Without further ado, here are the charts:
A normal curve is simple and intuitive to understand. If we think about all of these images in terms of US Treasuries, the time to maturity would be on the X-axis and the yield would be signified by the Y-axis. On a normal curve, the shortest maturity T-bills would signify the far left side of the curve, while the 30-year Treasury Bond find itself on the furthest right side of the curve. Naturally, on a normal curve, yields would steadily increase as maturity increases.
Flat Curve Once again, this type of curve is simple to identify. Interestingly enough, the curve has never actually been flat. There has not been a time in modern history where all maturities of Federal Debt have yielded the exact same amount and the exact same time. In finance, we commonly refer to a “flattening curve,” which simply means longer maturity bonds are seeing their yield drop and shorter maturity bonds may either see their yields stay the same or increase to some degree. This is the environment we are currently experiencing.
Humped CurveThis type of curve is fairly rare. This is when short maturity bonds have a higher yield than long maturity bonds, but a lower yield than intermediate bonds. For example, the 2-year treasury note may yield 2.5% while the 5-year treasury note yields 3%. This all seems normal until we notice the 20-year bond’s yield of 2.25%. You may see something like this occur in a period of rapidly increasing fed funds rates and extremely high volatility on global markets. Foreign investors who are starved for yield will chase the long end of the curve and create enough demand to temporarily push the yields below much shorter dated debt.

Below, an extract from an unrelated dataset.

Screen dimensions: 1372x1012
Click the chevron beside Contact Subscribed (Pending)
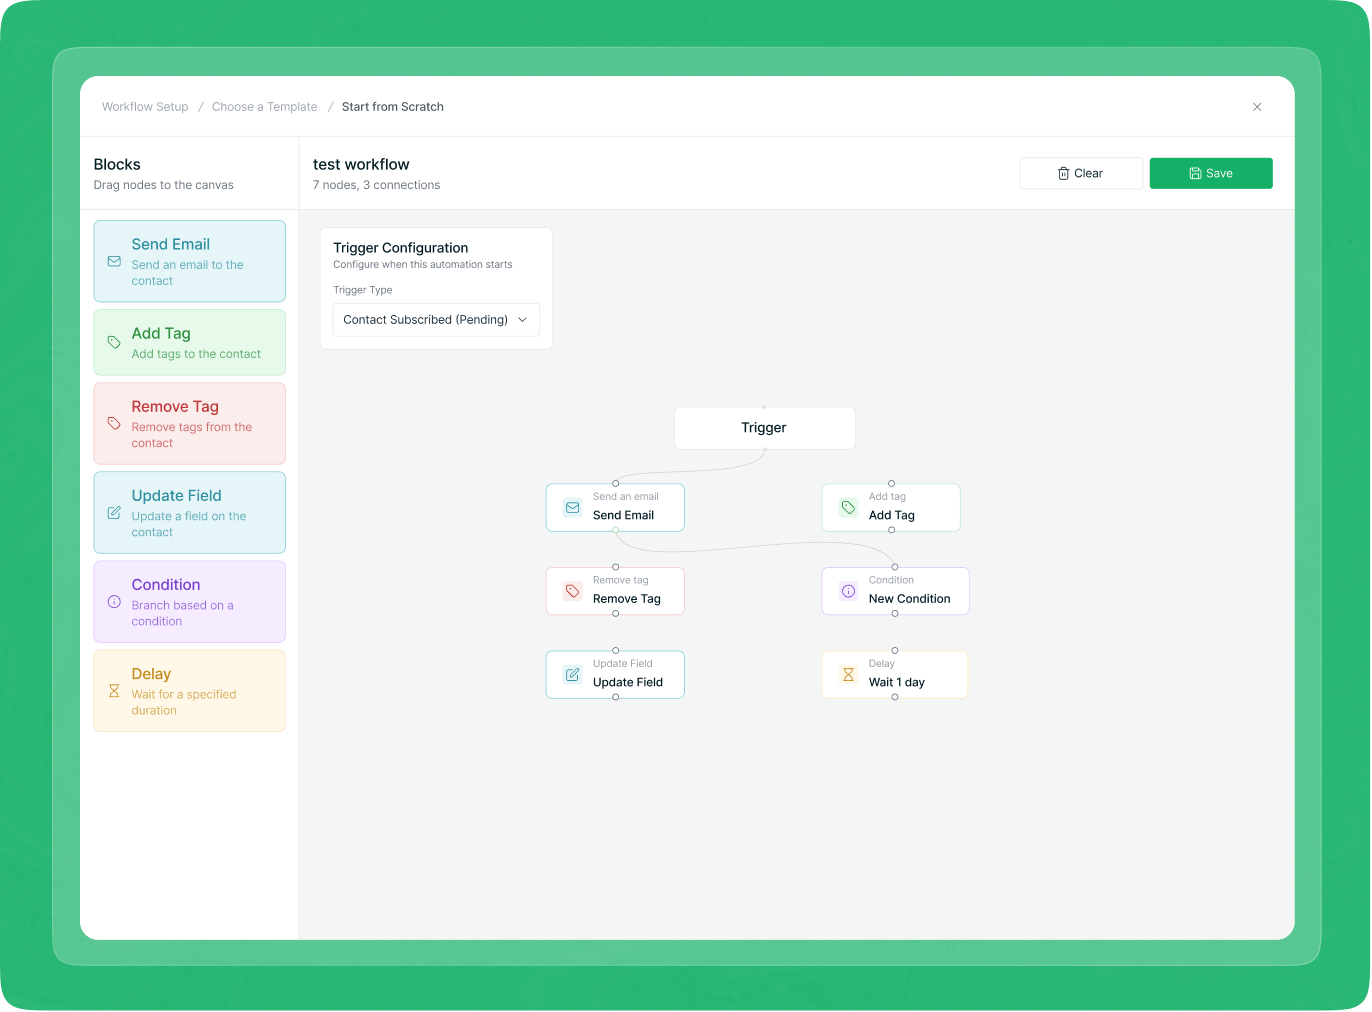pyautogui.click(x=522, y=319)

Inverted CurveEveryone loves talking about yield curve inversions. At least the folks on CNBC do. A traditional inversion would signify a bad economic environment is on the horizon. Similar to a humped curve, we would need to see incredible demand for long maturity bonds and very little demand accompanied with tightening monetary policy. This is a scenario where you literally get paid less interest to own a bond with 30 years to maturity than a 2-year treasury note. I would like to point out that the most widely followed curve for market predictions is the 2/10 year spread.
Recent InversionWe recently experienced an inversion, but it was not a traditional inversion. We saw the 2/5 year curve invert, and it got people talking. Although most pundits argue that this spread is not nearly as important as the more liquid and traditionally followed 2/10 year spread, one would be foolish to not at the very least pay attention to it. The last 2 recessions were predicted by 2/5 inversions, roughly 2 years before the recession started. This is just a little food for thought as you start thinking about your asset allocation and tactical positioning for 2019.
We are not suggesting anyone read too much into recent events, but it is important not to bury your head in the sand.
I am eternally grateful for the opportunity to share my knowledge with others. Writing has become very important to me and I truly appreciate all of you who take a few minutes to indulge in my ramblings. I wish you all a healthy and prosperous 2019!